---------- Exercise inputs
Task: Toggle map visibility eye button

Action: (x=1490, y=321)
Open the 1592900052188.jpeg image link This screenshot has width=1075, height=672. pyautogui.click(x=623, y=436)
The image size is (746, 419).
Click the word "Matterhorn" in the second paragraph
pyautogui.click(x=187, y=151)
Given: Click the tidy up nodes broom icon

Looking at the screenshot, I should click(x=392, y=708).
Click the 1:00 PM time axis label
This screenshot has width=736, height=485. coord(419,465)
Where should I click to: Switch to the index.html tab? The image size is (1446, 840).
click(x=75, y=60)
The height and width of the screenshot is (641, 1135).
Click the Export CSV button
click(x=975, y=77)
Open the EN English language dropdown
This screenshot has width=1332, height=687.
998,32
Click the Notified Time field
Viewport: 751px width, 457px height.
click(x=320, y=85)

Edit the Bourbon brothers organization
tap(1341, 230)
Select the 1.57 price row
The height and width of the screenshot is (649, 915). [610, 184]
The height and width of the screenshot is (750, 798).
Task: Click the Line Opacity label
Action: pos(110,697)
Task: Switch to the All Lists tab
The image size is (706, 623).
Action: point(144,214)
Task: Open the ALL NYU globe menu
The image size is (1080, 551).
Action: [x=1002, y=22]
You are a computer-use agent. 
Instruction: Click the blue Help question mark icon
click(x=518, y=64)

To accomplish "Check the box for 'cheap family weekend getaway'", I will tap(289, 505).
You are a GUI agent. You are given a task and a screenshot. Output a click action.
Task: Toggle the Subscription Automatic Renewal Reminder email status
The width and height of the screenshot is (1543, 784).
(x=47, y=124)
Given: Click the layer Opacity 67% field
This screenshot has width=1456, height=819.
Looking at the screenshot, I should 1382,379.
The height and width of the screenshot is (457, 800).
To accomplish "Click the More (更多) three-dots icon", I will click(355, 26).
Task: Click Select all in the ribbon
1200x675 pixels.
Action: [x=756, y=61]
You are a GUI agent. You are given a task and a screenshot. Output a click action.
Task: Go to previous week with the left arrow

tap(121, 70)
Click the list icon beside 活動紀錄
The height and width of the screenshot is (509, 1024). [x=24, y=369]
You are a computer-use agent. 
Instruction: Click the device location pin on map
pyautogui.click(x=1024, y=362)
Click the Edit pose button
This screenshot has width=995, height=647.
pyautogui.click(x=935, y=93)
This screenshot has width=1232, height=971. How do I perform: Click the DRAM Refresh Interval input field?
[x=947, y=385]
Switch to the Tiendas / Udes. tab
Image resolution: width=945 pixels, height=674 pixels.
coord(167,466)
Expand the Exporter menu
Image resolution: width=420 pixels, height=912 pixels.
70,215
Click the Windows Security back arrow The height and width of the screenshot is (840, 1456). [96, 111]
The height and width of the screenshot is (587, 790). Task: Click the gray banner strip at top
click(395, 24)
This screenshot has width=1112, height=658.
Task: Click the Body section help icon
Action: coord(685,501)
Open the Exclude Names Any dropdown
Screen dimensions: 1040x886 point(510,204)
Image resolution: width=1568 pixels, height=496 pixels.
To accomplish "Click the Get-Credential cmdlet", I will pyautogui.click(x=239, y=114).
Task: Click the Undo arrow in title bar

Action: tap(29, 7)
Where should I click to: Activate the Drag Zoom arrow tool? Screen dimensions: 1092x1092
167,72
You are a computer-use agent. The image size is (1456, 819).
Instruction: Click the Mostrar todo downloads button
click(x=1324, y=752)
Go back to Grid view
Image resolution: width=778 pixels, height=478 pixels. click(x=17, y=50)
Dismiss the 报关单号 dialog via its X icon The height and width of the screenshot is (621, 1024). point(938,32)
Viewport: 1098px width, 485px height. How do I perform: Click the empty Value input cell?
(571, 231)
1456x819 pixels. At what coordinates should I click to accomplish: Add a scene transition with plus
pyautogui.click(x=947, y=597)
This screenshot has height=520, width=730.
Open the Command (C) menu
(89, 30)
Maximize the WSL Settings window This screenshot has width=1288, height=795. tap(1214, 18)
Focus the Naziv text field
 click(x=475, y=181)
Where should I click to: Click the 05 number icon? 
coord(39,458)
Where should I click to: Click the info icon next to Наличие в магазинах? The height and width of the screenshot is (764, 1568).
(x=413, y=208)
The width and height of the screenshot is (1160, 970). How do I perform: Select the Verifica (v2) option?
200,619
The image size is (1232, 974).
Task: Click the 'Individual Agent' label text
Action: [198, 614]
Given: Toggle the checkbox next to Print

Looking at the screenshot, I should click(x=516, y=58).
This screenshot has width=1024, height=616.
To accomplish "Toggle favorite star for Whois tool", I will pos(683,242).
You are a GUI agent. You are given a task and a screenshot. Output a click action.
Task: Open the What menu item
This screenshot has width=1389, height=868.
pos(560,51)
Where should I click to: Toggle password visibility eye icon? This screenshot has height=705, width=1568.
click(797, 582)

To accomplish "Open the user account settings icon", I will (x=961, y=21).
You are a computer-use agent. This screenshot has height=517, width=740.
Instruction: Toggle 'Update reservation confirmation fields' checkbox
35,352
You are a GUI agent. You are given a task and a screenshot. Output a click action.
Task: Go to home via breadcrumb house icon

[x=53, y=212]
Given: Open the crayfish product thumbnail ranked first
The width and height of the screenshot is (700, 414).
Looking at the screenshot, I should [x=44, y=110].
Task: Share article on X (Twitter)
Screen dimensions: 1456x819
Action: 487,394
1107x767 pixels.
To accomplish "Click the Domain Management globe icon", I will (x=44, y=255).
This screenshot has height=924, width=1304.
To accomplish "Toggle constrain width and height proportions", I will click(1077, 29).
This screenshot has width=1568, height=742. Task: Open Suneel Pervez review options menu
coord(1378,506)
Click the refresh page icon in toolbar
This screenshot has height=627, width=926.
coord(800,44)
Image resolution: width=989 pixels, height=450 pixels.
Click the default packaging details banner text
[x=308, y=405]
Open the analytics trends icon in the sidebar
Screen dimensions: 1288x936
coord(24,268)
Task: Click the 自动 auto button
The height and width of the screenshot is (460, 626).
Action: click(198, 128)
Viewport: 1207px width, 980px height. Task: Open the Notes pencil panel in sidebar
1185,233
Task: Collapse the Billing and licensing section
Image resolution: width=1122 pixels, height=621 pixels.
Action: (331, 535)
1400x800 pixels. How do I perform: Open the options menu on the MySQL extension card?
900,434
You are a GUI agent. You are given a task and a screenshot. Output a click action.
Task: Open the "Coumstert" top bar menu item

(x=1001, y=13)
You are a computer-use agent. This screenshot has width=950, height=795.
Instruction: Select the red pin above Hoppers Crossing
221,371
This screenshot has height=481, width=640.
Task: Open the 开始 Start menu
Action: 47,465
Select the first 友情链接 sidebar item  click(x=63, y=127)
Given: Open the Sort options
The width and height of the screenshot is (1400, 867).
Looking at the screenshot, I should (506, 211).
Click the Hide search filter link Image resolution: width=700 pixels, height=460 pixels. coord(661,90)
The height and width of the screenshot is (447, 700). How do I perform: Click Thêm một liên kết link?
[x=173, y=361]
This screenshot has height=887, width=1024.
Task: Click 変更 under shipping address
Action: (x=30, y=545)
--------------------
→ **The exercise**: Duplicate the rows above word for word, starting with the line that contains "has height=517, width=740." and going on through the line that contains "will click(1077, 29).".

→ **Expected answer**:
You are a computer-use agent. This screenshot has height=517, width=740.
Instruction: Toggle 'Update reservation confirmation fields' checkbox
35,352
You are a GUI agent. You are given a task and a screenshot. Output a click action.
Task: Go to home via breadcrumb house icon

[x=53, y=212]
Given: Open the crayfish product thumbnail ranked first
The width and height of the screenshot is (700, 414).
Looking at the screenshot, I should [x=44, y=110].
Task: Share article on X (Twitter)
Screen dimensions: 1456x819
Action: 487,394
1107x767 pixels.
To accomplish "Click the Domain Management globe icon", I will (x=44, y=255).
This screenshot has height=924, width=1304.
To accomplish "Toggle constrain width and height proportions", I will click(1077, 29).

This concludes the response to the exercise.